Lo primero que destaca de la narración es la habilidad de Perucho para introducirte en la época. Escrita en los años 60 del pasado siglo, es una buena novela histórica en el sentido de que más que hablarnos y describirnos cómo era la vida en un determinado periodo de nuestra Historia, está escrita como alguien nacido en ella lo haría sin necesidad de acudir a un desarrollo en primera persona. Sus dos herramientas más evidentes, a parte de las usuales de este tipo de novela, son la imbricación en medio de la narración de textos de siglos pretéritos, relacionados con la flora, fauna o geología , con lo que consigue un aire «arcaico» todavía más acusado, y la recreación de los comunicados que los carlistas y liberales promulgaban desde sus sedes, un fiel reflejo de esa España atemporal que cuanto más cambia más sigue igual. Tampoco conviene olvidar la variedad de escenarios por los que va pasando Antonio de Montpalau, que abarcan los salones ilustrados de la burguesía y aristocracia catalana, los paseos por la Barcelona de mediados del XIX, sus excursiones a pueblos que hoy en día son La Ciudad, como Gracia o Sans, su viaje a una Cataluña rural atenazada por la inseguridad del bandolerismo, la «batalla» que se establece entre la España más tradicional con la liberal,…

Lo segundo que pongo de relieve es el marcado aire aventurero de la narración, que puede llevar al desencanto a más de un lector si no se libra de lo que se puede leer en la contraportada. Según el redactor, una de las claves capitales de Las historias naturales está en «el empeño del protagonista principal de demostrar la ventaja de la ciencia por encima de las más absurdas supersticiones«. Sin embargo esta «carga» resulta tan liviana que se puede decir, sin temor a ninguna duda, que está equivocada. De hecho, Perucho sitúa la novela al borde de la tradición folletinesca. Las correrías de Montpalau por tierras de Tarragona, ya sea detrás del vampiro o con los carlistas, pueden ser calificadas de livianas e ingenuas. Una ingenuidad verídica pero engañosa; el folletín nunca abandona el terreno de la erudición y el autor se preocupa no sólo de ir armando un relato sino también de revelar descubrimientos botánicos, las costumbres y tradiciones de la región donde se sitúa, las contradicciones de la condición humana a través de unos personajes atados a sus roles o lo absurdo de la mayoría de las guerras, lo que le proporciona una entidad naturalista incuestionable.

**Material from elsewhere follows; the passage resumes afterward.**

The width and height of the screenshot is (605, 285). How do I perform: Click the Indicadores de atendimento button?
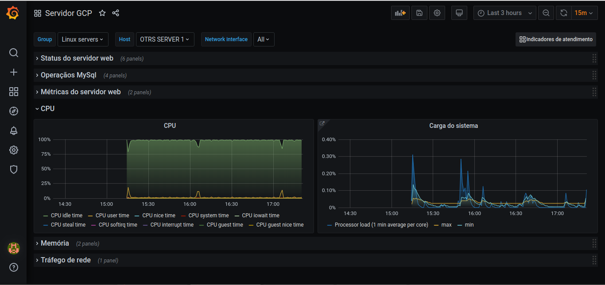tap(555, 39)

Como tercer y último puntal que quisiera remarcar encuentro el ya mencionado y omnipresente tono humorístico. Muchas veces muy evidente, como en los comentados bandos carlistas y liberales, otras escondido en referencias a la España de la época, como en la descripción que se hace de Villafranca

plaza fuerte que contaba con gobernador militar, alcalde, ocho concejales, una iglesia parroquial, tres conventos de frailes y uno de monjas

; o, por qué no, en citas a incunables que ponen de relieve la peligrosidad de los caminos de nuestro país. Pocas veces he visto la sutilidad e inteligencia tan hermanadas con la sonrisa.

Ojo. La ingenuidad que comentaba antes puede que sea su gran caballo de batalla, pero si se puede sobrellevar se está ante un entretenimiento perspicaz y brillante.